Among the entries below, extract exactly the lines that run from the one with "2026年2月 (32, 589)" through the one with "2024年8月 (32, 975)", both ends included.

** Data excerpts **
⟨
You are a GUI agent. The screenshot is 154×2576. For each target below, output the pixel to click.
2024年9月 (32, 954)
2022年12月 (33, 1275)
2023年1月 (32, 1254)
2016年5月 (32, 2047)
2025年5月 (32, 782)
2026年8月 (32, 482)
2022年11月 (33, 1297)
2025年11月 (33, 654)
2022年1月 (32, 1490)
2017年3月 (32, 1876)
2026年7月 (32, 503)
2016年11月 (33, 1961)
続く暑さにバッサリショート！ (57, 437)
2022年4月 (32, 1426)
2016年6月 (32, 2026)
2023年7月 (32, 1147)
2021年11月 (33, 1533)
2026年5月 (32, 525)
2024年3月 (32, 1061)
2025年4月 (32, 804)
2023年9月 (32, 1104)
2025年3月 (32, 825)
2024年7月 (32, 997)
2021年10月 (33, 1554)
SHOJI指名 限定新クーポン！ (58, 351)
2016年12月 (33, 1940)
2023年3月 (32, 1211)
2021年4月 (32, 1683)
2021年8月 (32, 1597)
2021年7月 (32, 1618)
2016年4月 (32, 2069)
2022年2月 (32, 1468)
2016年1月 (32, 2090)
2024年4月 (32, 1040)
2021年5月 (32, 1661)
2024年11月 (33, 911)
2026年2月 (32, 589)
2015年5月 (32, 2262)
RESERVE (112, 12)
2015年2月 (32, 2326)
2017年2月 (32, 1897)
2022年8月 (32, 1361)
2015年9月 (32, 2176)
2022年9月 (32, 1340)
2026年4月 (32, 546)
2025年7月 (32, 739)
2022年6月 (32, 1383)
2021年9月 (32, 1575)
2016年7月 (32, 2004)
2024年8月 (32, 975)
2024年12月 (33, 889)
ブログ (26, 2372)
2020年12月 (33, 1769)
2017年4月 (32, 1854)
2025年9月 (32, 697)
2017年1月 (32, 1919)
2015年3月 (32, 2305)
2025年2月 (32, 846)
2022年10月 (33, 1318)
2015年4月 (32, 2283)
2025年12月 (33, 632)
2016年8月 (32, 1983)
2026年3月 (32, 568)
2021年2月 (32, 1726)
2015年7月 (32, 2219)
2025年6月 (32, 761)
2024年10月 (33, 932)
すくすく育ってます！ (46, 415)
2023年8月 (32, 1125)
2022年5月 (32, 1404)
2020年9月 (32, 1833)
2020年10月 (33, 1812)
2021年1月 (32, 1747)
⟩
** RESULT OF THIS TASK **
2026年2月 (32, 589)
2015年5月 (32, 2262)
RESERVE (112, 12)
2015年2月 (32, 2326)
2017年2月 (32, 1897)
2022年8月 (32, 1361)
2015年9月 (32, 2176)
2022年9月 (32, 1340)
2026年4月 (32, 546)
2025年7月 (32, 739)
2022年6月 (32, 1383)
2021年9月 (32, 1575)
2016年7月 (32, 2004)
2024年8月 (32, 975)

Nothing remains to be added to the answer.